** Work order **
For this exercise, restate every line below word for word and drop the images.

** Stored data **
---+---
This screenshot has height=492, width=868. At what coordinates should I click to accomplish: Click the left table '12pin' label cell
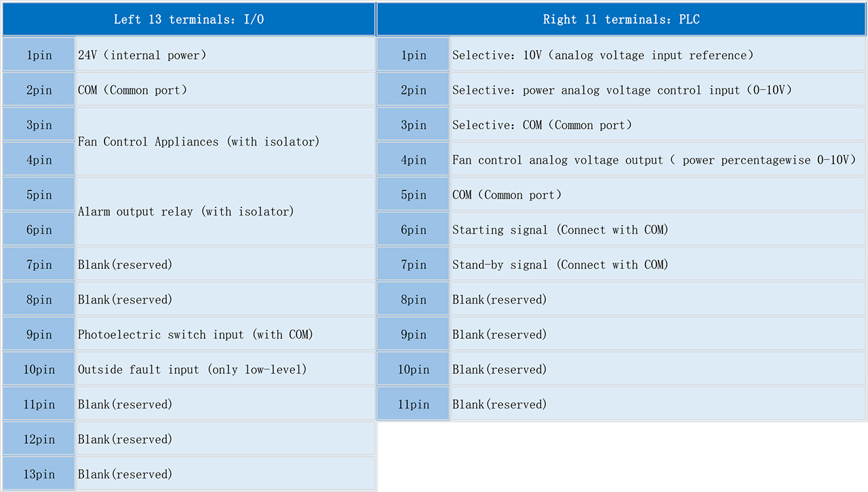(x=39, y=439)
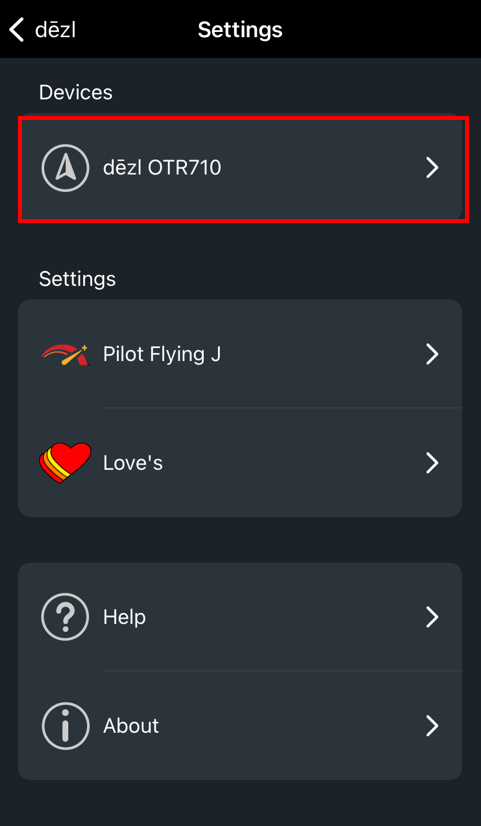Open the Love's row chevron arrow
The height and width of the screenshot is (826, 481).
click(432, 463)
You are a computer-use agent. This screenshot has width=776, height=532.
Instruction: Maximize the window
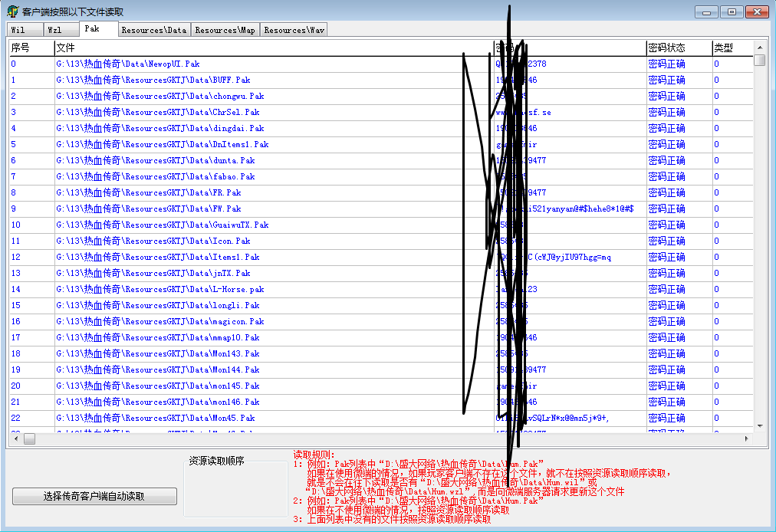[732, 11]
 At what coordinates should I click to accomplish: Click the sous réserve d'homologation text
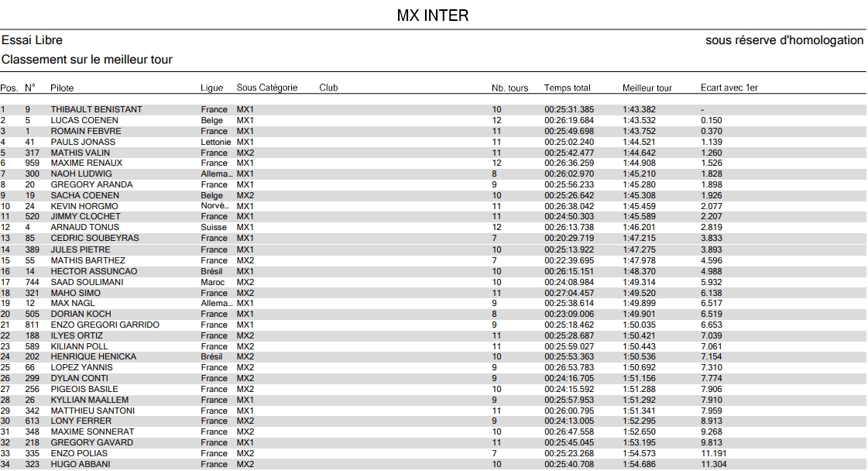784,40
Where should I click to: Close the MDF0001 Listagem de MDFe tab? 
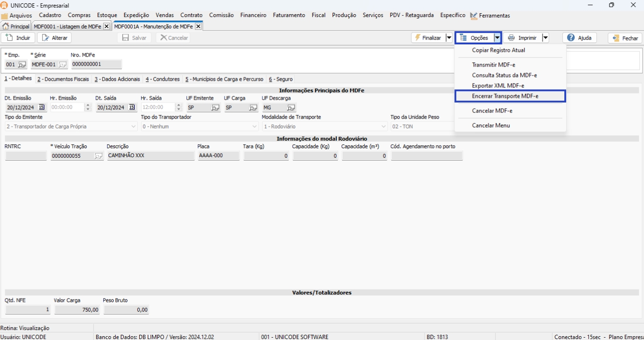107,26
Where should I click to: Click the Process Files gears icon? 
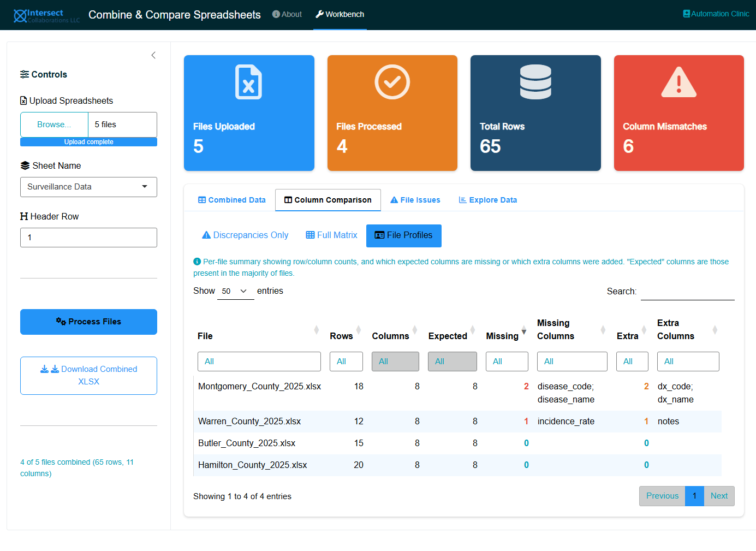point(61,322)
---+---
** Output of the exercise **
This screenshot has height=492, width=868. At what coordinates should I click to accomplish: Click the left table '12pin' label cell
(x=39, y=439)
Open the Love's row chevron arrow
The height and width of the screenshot is (826, 481).
click(432, 463)
You are a computer-use agent. This screenshot has width=776, height=532.
Instruction: Maximize the window
[732, 11]
 At what coordinates should I click to accomplish: Click the sous réserve d'homologation text
784,40
Where should I click to: Close the MDF0001 Listagem de MDFe tab? 
107,26
Where should I click to: Click the Process Files gears icon? 
point(61,322)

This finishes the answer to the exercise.